-- DOCUMENT SEGMENT start --

2006-10-09 Thread John Baldwin
On Thursday 05 October 2006 16:21, Karl Denninger wrote:
 On Thu, Oct 05, 2006 at 12:08:22PM -0700, Jeremy Chadwick wrote:
  On Thu, Oct 05, 2006 at 10:19:25AM -0500, Karl Denninger wrote:
   Hi folks;
   
   Ok, one of my pet peeves is coming around to bite me again.
  
   {snip}
   
   I know serial I/O is passe for many, but some of us have applications 
   that 
   actually require it, and can't rationally be moved to anything else due 
   to external hardware considerations.

I saw your first e-mail, but I am puzzled as my one rp(4) card works fine 
(granted,
I haven't used it in the past 4-5 months, but it was on a machine running 
RELENG_6
and served as the serial console for my test machines that I used almost 
daily).  I
know of at least one other person for whom rp(4) worked fine on 6.x as I fixed 
both
6.x and 5.x to properly handle multiple rp(4) cards in a single box (the names 
for
the two cards were clashing in devfs at first).

-- DOCUMENT SEGMENT end --
-- MATERIAL start --

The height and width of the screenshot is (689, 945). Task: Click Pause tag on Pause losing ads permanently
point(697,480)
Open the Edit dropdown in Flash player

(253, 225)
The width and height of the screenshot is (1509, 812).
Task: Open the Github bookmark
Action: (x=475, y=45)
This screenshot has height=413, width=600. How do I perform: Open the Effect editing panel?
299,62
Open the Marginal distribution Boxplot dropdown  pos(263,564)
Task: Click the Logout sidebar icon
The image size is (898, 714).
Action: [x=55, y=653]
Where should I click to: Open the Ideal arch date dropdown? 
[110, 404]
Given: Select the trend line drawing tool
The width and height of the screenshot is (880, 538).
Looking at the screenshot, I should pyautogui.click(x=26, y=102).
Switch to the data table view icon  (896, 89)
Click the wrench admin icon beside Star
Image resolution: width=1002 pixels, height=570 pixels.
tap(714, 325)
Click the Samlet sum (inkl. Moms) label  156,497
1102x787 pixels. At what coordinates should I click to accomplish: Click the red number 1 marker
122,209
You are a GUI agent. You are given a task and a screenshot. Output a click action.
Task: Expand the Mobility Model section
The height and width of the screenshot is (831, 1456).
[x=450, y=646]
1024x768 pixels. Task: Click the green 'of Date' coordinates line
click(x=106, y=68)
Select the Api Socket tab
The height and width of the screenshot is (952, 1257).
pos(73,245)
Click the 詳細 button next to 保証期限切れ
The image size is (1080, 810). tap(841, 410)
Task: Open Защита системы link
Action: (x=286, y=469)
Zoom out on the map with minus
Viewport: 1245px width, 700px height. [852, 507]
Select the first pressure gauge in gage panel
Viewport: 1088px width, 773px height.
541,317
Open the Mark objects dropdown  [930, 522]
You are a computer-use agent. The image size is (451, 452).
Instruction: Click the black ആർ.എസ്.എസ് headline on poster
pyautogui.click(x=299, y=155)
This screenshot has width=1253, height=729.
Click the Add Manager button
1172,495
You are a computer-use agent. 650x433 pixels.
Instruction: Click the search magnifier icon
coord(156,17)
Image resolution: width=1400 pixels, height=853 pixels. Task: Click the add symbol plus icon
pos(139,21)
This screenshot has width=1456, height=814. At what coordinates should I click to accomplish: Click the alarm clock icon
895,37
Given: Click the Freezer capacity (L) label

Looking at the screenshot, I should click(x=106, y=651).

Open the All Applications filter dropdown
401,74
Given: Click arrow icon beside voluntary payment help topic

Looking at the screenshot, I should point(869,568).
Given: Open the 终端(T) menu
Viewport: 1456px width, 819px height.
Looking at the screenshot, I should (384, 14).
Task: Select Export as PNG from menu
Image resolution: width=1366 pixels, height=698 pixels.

-- MATERIAL end --

EXERCISE TASK 1: From the records, pull out the stretch from the line that contains "Click the 詳細 button next to 保証期限切れ" through the line that contains "Open the Mark", and reproduce those lines without changing anything.
EXERCISE TASK 2: Continue the mailing-list message about rp(4) serial cards from the point where it stops.
The mailing-list message about rp(4) serial cards and the records are unrelated to each other.

OUTPUT 1:
Click the 詳細 button next to 保証期限切れ
The image size is (1080, 810). tap(841, 410)
Task: Open Защита системы link
Action: (x=286, y=469)
Zoom out on the map with minus
Viewport: 1245px width, 700px height. [852, 507]
Select the first pressure gauge in gage panel
Viewport: 1088px width, 773px height.
541,317
Open the Mark objects dropdown  [930, 522]

OUTPUT 2:
Have you tried the rp(4) driver from the vendor's website btw?  The patch that
ambrisko@ sent you is an attempt to merge in their changes to the driver in 
FreeBSD, but it would be good to know if their driver works ok.

 FreeBSD's USB support has always been somewhat deficient.  For example,
 apcupsd can't talk to their UPSs over the USB bus, even though the software
 itself knows how, because FreeBSD doesn't know what a UPS is and throws up
 its hands when you plug it in.  I wasn't aware that the USB to Serial
 converters would work - I can try them, but there are a lot of those out
 there that don't work right even under Windows - expecting them to under
 FreeBSD might be asking too much.

I agree that the USB support can be tricky at times.  apcupsd does now work
with apcupsd on 6.1 and later though.  I use it on my server at home.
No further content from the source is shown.